## [TEXTO DE LECTURA]
******************************
Pero vamos a ir mostrando todo esto más despacio.
Comencemos por distinguir, como en otros lugares, una interiorización de la resurrección y una exteriorización.
Es un peligro permanente, y es la desgracia actual de la iglesia, confundir en todos los terrenos la interiorización y la exteriorización: es mucho más fácil de definir un cristiano por el bautismo que por la fe y la caridad. Y, sin embargo, qué es mejor: ¿Una fe sin bautismo o un bautismo sin fe? ¿Un amor sin matrimonio o un matrimonio sin amor? ¿Una misa sin comunidad o una comunidad sin misa?
Es lo que mata a tantos sacerdotes jóvenes: sentir que se van haciendo funcionarios de lo sagrado, pasar el tiempo administrando el bautismo a niños cuyos padres no tienen fe. Casar parejas de las que no se sabe si se quieren de verdad ni si creen; dar la unción a enfermos ya inconscientes, enterrar ateos en la iglesia y celebrar misas para individuos yuxtapuestos, convocados bajo pena de pecado mortal.
Cristo empleó tres años en crear una comunidad y no celebró más que una misa en toda su vida. Pero los sacerdotes celebran trescientas sesenta y cinco misas por año sobre comunidades ausentes.
La exteriorización, el rito, han ahogado la interiorización, la realidad.
¿Cuál es para vosotros, la interiorización de la resurrección? Que Cristo es viviente y vivificante, que ha adquirido tal intensidad de vida que es capaz de unir a sí un cuerpo hecho de miembros innumerables animados por la vida misma.
¿Y cuál es la exteriorización que deseáis? ¿Ángeles? ¿Un temblor en la tierra? ¿Una aparición? ¿Cuáles son vuestras exigencias? Tomás reclamó huellas dactilares; se entregó a una verificación judicial de identidad. ¿Es eso lo que os convencerá de la resurrección de Cristo? Y aún cuando su cadáver hubiese sido reanimado durante algunos meses o años, ¿qué interés tendría eso para nosotros, veinte siglos de distancia?
La exteriorización que hace Mateo es:
Y he aquí que se produjo un gran temblor de tierra: el ángel del Señor descendió del cielo, hizo rodar la piedra y se sentó sobre ella. Tenía el aspecto del relámpago, y su ropa era blanca como nieve. Al verlo, los guardias temblaron de espanto y quedaron como muertos (Mt 28, 2-4).
******************************
## [DATOS SIN PROCESAR]
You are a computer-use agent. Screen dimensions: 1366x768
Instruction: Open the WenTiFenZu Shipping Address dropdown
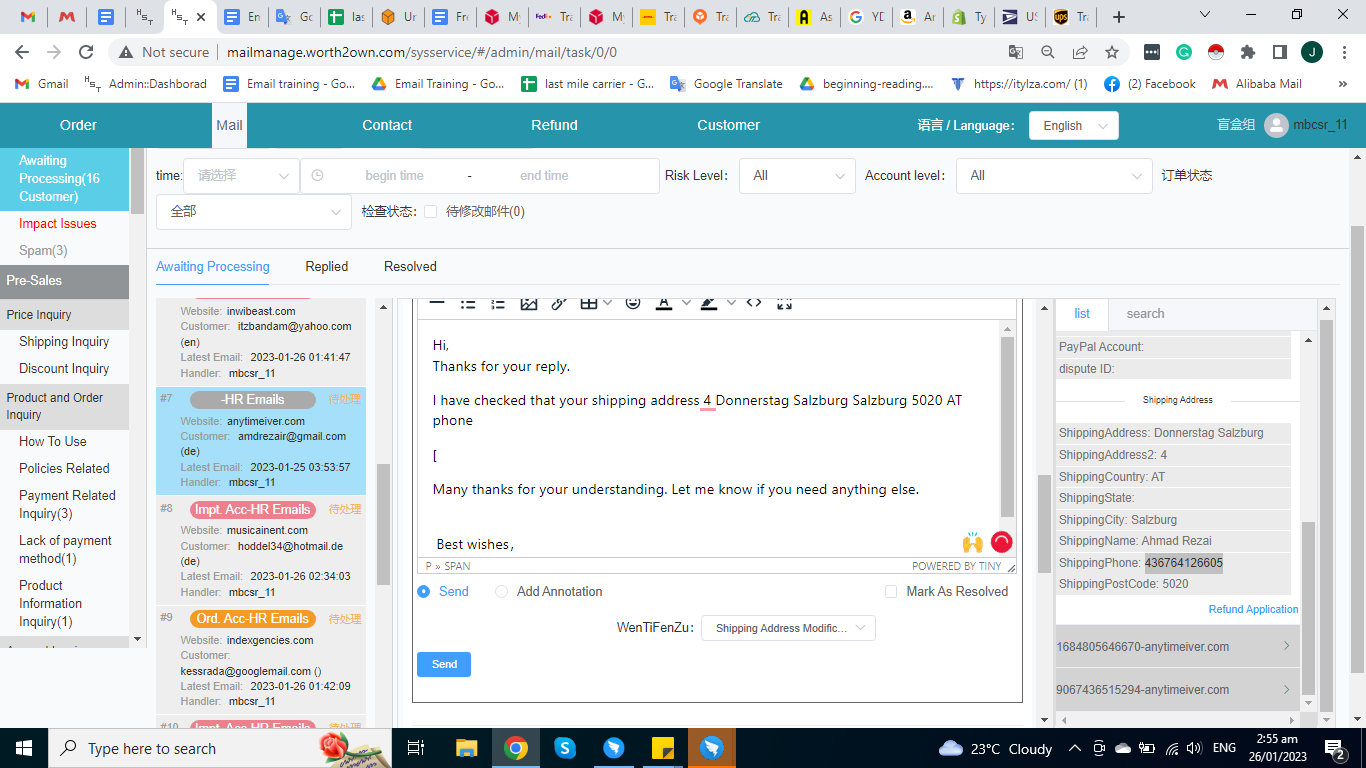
******************************
## [TAREAS]
a. Reproduce al pie de la letra el fragmento del texto sobre la resurrección desde "La exteriorización, el" hasta "siglos de distancia?".
b. Según el texto sobre la resurrección, ¿cuántos años empleó Cristo en crear una comunidad?

## [RESPUESTAS POR TAREA]
a.
La exteriorización, el rito, han ahogado la interiorización, la realidad.
¿Cuál es para vosotros, la interiorización de la resurrección? Que Cristo es viviente y vivificante, que ha adquirido tal intensidad de vida que es capaz de unir a sí un cuerpo hecho de miembros innumerables animados por la vida misma.
¿Y cuál es la exteriorización que deseáis? ¿Ángeles? ¿Un temblor en la tierra? ¿Una aparición? ¿Cuáles son vuestras exigencias? Tomás reclamó huellas dactilares; se entregó a una verificación judicial de identidad. ¿Es eso lo que os convencerá de la resurrección de Cristo? Y aún cuando su cadáver hubiese sido reanimado durante algunos meses o años, ¿qué interés tendría eso para nosotros, veinte siglos de distancia?

b. Tres años.